When I stood up at the end of the talk, I realized a famous alternative music singer, someone once married to one of my favorite authors, had been sitting in front of me. We looked at each other with ecstatic tears in our eyes as she declared, “Susan Cain is goth.”
In a moment of shared recognition, I waved my program in front of her face, “I wrote the same thing!”
We hugged each other fiercely in a moment of catharsis, tears and laughter intertwined.
I think of that moment and the recognition that we’re not alone. I’m not alone. Life contains these multitudes and if we are willing to see and feel them, it is possible to live life through both tears of sorrow and tears of joy. And it is often through moments of shared truth and community that we grow the most, breaking bread at a table with friends and sharing our truth. I am learning to do both.

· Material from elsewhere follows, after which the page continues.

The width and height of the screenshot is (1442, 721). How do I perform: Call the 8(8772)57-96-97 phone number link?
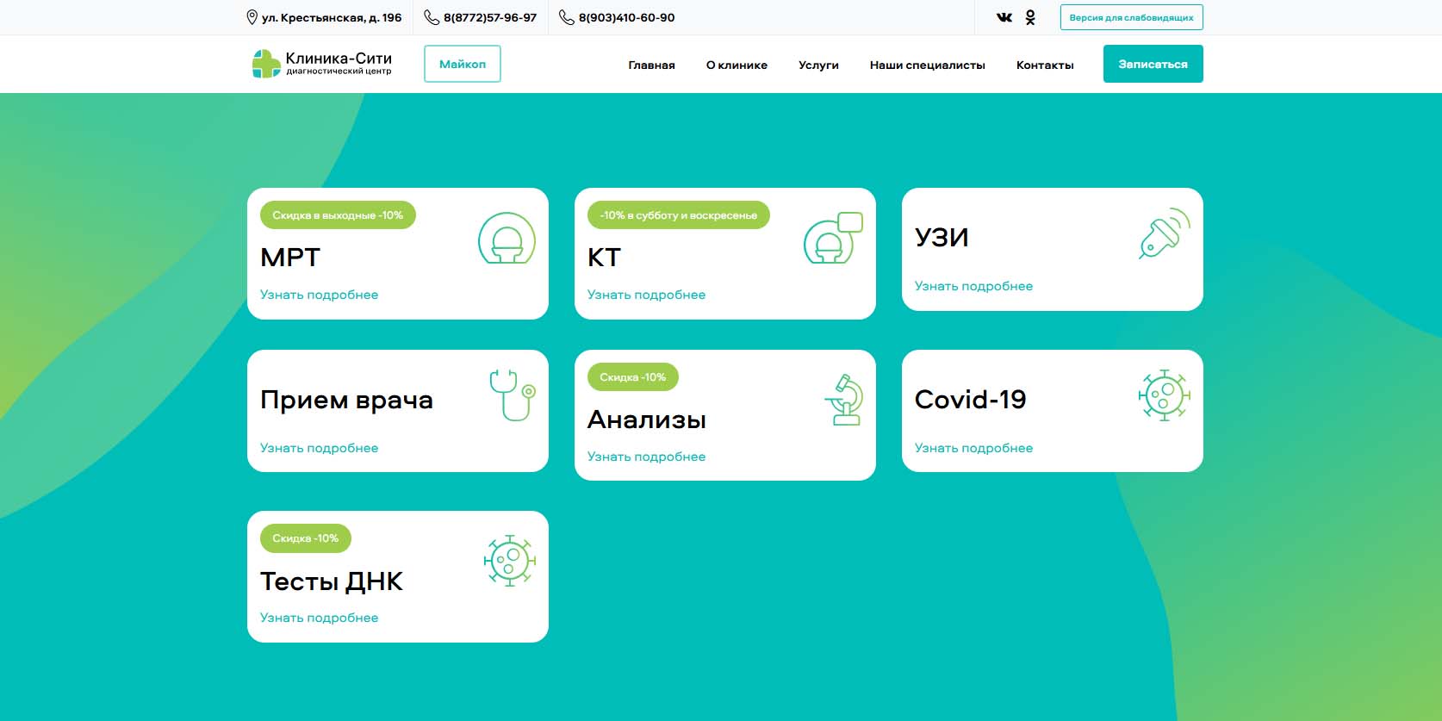[x=489, y=17]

Beautiful piece Carla that wove into my thoughts this morning. It is 74 degrees, What?! The sun feels glorious on my face, but should I be sweating this much. It's November 7th, the day before the elections. The election day that some pundits have draped as the red carpet end to democracy? We will be sad, and happy, scared and excited tomorrow, whatever it brings, as you said all those things at once.
This is beautiful - sad and joyful! This has been open in a tab on my browser waiting to be read since you published it. What's funny and perfect about that is that just this morning I was contemplating how I might write about the tug of war I feel internally between the trauma, grief and pain that I seem to want to write about, and my typically cheerful and optimistic temperament. Both are authentic. But if you only knew me through my writing, you might assume I was... well, can I say GOTH?! Lovely essay, thank you for writing it!